Brief -
Retype the line with "Image resolution: width=1000" exactly. Then retype every line after it through the end of the entries below, and nothing more, leaving out pictures.

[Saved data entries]
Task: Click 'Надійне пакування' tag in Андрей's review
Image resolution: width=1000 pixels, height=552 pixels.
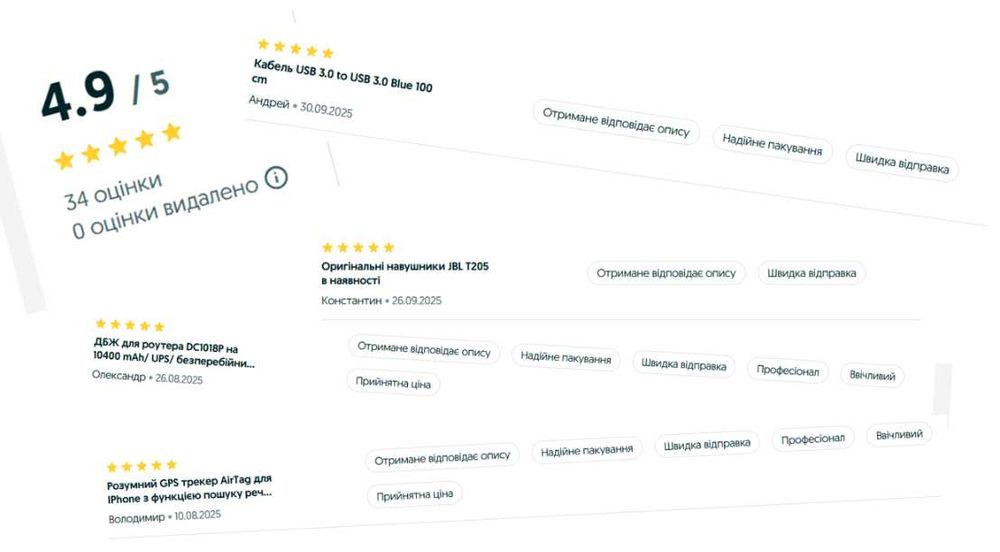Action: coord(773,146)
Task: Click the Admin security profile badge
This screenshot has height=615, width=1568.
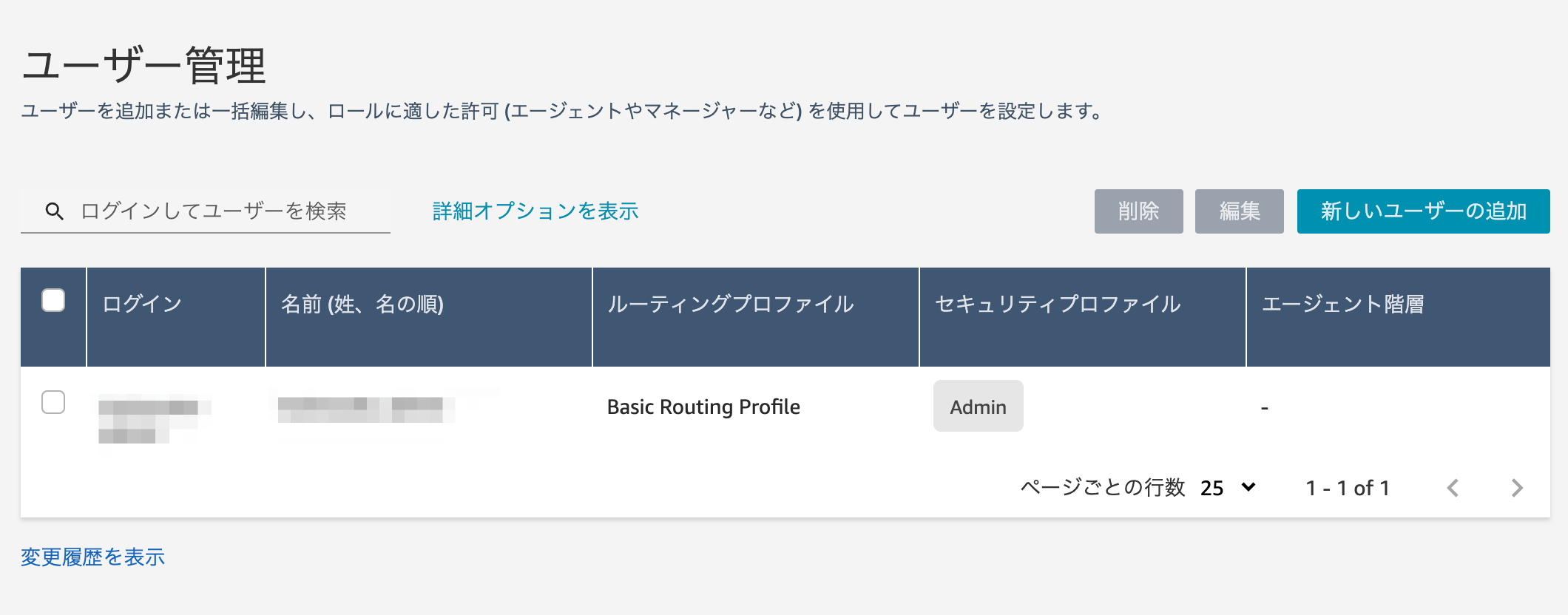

Solved problem -
Image resolution: width=1000 pixels, height=552 pixels.
Action: coord(773,146)
Task: Click the Admin security profile badge
This screenshot has height=615, width=1568.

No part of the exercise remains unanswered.